The gallery is privately owned and is dedicated to Provencal art, either focusing on the life and work of one painter or taking a theme like the current ‘Femmes en Provence’ on til 4th May.
Which makes the new exhibition ‘Autour du Bateau-Lavoir: Des artistes a Montmartre (1892-1930) et la Méditerranée’ a little different in that its main focus is on work done in Paris. There are a couple of Marseillais painters included and the artists did get down to the south of France to work, but the story really revolves around the iconic Bateau-Lavoir building in Montmartre. Just 100 years ago, this was very much on the edge of Paris, an exposed hillside with dairy cows grazing, 18 windmills and very cheap housing – hence its attraction for artists.
They came from Greece, Italy, Spain and provincial France, to work in the cramped ateliers, share ideas and cut loose in the bars in the evenings.

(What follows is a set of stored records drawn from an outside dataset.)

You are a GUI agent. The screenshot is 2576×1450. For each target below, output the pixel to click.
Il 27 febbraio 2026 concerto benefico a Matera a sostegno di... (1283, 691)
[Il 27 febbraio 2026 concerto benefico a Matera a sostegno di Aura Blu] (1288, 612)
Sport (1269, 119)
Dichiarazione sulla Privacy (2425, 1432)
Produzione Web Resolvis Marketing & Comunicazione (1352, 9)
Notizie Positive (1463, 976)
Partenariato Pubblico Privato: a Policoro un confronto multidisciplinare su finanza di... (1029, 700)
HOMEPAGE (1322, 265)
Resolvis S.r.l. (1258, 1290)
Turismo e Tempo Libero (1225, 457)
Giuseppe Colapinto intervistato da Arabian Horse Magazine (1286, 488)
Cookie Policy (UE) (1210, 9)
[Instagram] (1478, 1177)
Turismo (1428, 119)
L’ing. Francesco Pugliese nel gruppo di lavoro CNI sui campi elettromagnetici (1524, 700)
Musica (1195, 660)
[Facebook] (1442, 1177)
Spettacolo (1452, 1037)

The exhibition shows paintings, drawings, sculpture, ceramics and jewellery from Braque, Picasso, Dufy, Derain, Matisse, de Vlaminck amongst others, many names new to me. And as is often the case in shows like this, you can come across painters whose work is fresh and interesting – but who remain relatively unknown. In this case, I was so impressed by the colourful work of Gen Paul.
He was born in Montmartre, ‘pere inconnu’, in a house in rue Lépic that had been painted by Van Gogh. Like many of this generation, he was involved in the Great War and was badly wounded, losing a leg. But afterwards, he made friends with the artists at Bateau-Lavoir who encouraged his talent, and in fact he made a living from his art for the next 60 years. During this time, he visited Marseille and Sanary, hence I expect his inclusion in this expo. Apparently he was a very optimistic man with a great passion for life – and I think this shows in the celebratory and exuberant studies of life in Montmartre.
Le Musée Regards de Provence is open every day 10:00-18:00. Closed 1st May. 6€. More details: www.regardsdeprovence.com.